If your child needs more than plain water to stay hydrated, here are the best natural options — in order of how little sugar they add:
Cucumber or mint — zero sugar, fresh flavour, works well for kids who find plain water boring
Lemon or lime slices — trace amounts of natural sugar, significant flavour, the easiest option
Strawberry or watermelon slices — very small amount of natural sugar, noticeably sweet flavour that most kids love
A small splash of coconut water — adds natural electrolytes and a mild sweetness; use sparingly as coconut water does contain natural sugars
Herbal fruit tea, cooled — caffeine-free fruit teas like hibiscus or berry made and cooled overnight add colour and flavour with minimal sugar; kids find the colour alone appealing
All of these are significantly better than juice, flavoured drinks, or sports drinks — which are rarely appropriate for school-age children outside of intense athletic activity.
Children aged 7 to 11 need around 1.5 to 2 litres of total fluid per day. During school hours specifically, aim for at least 500ml to 750ml — roughly 2 to 3 cups. Active kids, kids in warm classrooms, and kids who participate in sports or physical education need more.
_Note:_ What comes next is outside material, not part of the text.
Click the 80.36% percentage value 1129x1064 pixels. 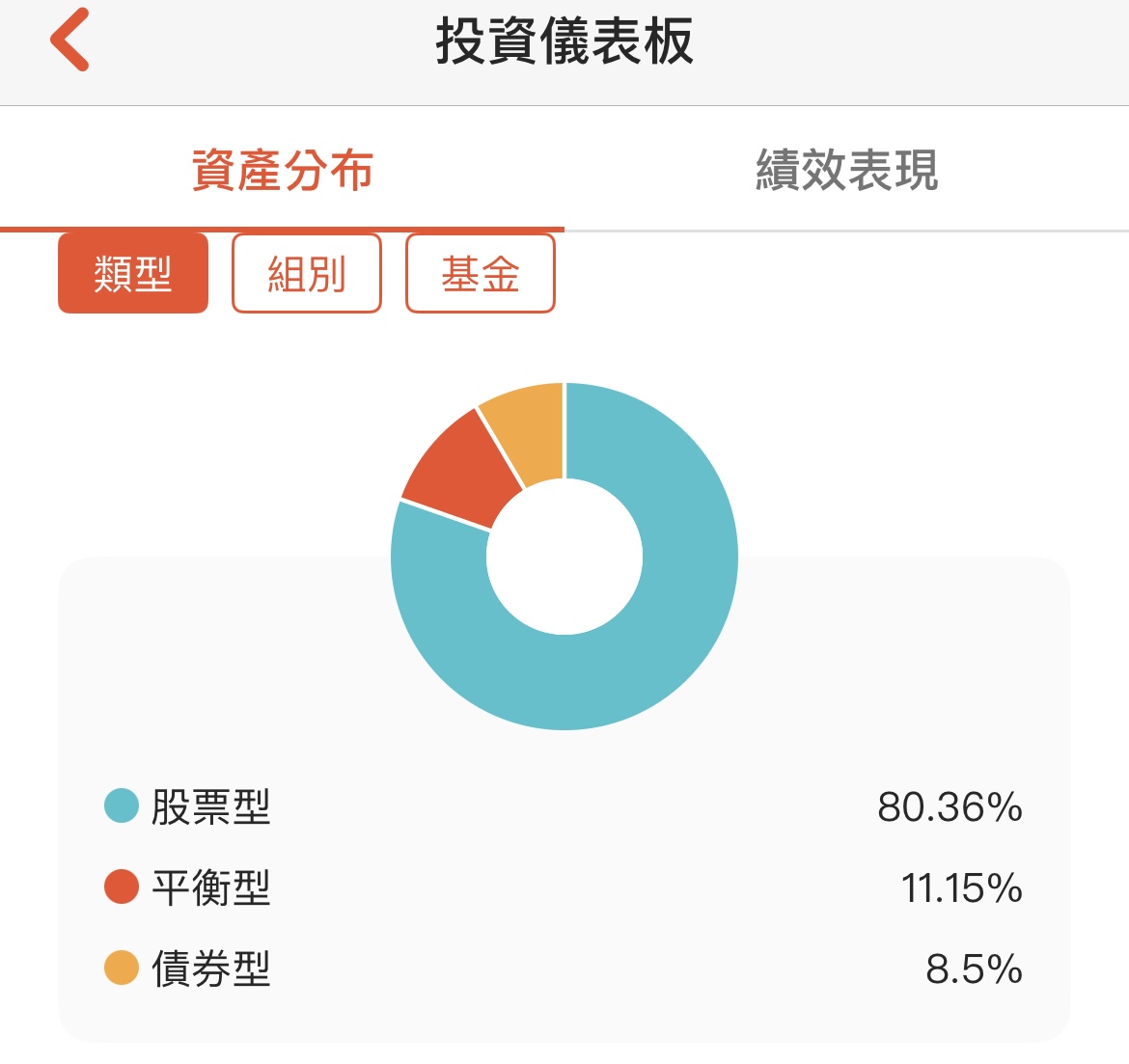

Occasionally and in moderation, juice is fine. As a daily school drink, it's worth reconsidering. Even 100% fruit juice is high in natural sugars that cause energy spikes and crashes, and it doesn't hydrate as effectively as water. Water with fresh fruit slices delivers similar flavour with far less sugar and better hydration.
Start with natural flavouring. Lemon slices, frozen strawberries, or cucumber in the bottle changes the taste enough that most kids who refuse plain water will drink it. Let your child choose the fruit and help prepare the bottle — involvement increases buy-in. Also consider the bottle itself: a bottle your child likes and finds easy to use makes a bigger difference than most parents expect.
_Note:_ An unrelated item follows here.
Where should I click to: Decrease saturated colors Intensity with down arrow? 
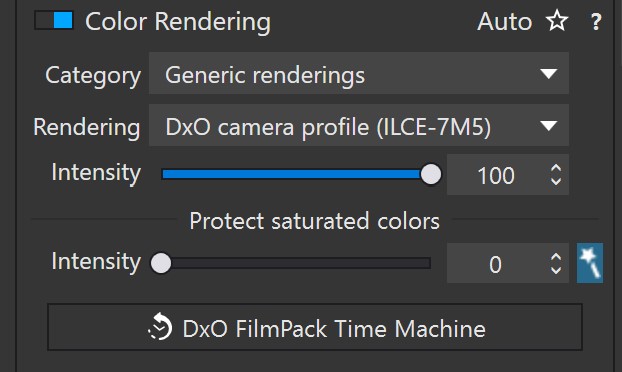coord(556,270)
Most commercially flavoured waters contain artificial sweeteners, flavourings, or added sugars that aren't ideal for school-age children. Natural fruit-infused water made at home is a better option — it has genuine flavour, no artificial ingredients, and costs almost nothing to make.
Yes — significantly. Even mild dehydration of 1 to 2% of body weight affects concentration, memory, mood, and energy levels in children. Research consistently shows that well-hydrated children perform better on cognitive tasks and report better mood and energy than dehydrated peers. Hydration is one of the simplest and most overlooked factors in school performance.
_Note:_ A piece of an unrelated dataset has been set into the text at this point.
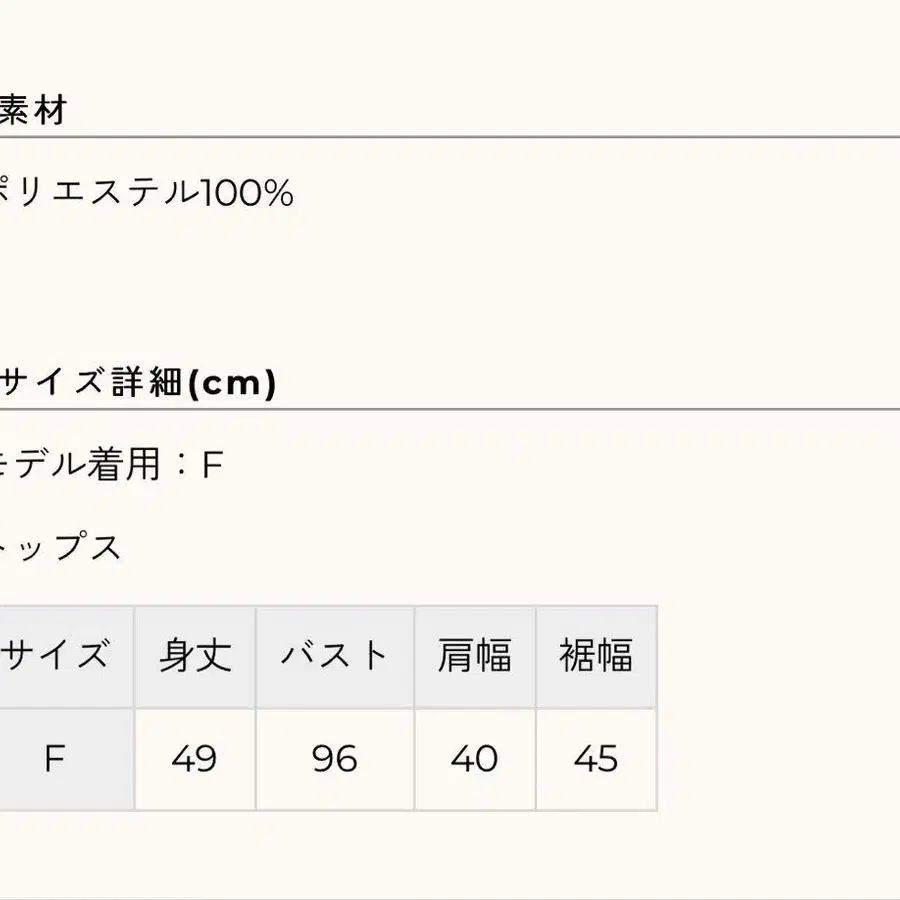Click the 40 value under 肩幅
The width and height of the screenshot is (900, 900).
475,759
The best water bottle for school is one your child will actually use. Look for a bottle that is leakproof, easy to open with one hand, the right size to fit in a school bag, and ideally one your child had a say in choosing. Insulated stainless steel bottles keep water cold for hours — which makes kids more likely to drink from them throughout the day.
Water is the most important thing in your child's lunchbox — and the most overlooked. A child who is well hydrated focuses better, has more energy, handles stress more easily, and comes home in a better mood than one who has been mildly dehydrated all day.
You don't need to overhaul anything. Add a few slices of lemon or frozen strawberries to the water bottle tonight. Hand the bottle to your child in the morning and tell them what's in it. That single change, made consistently, will make a real difference to how they feel at school.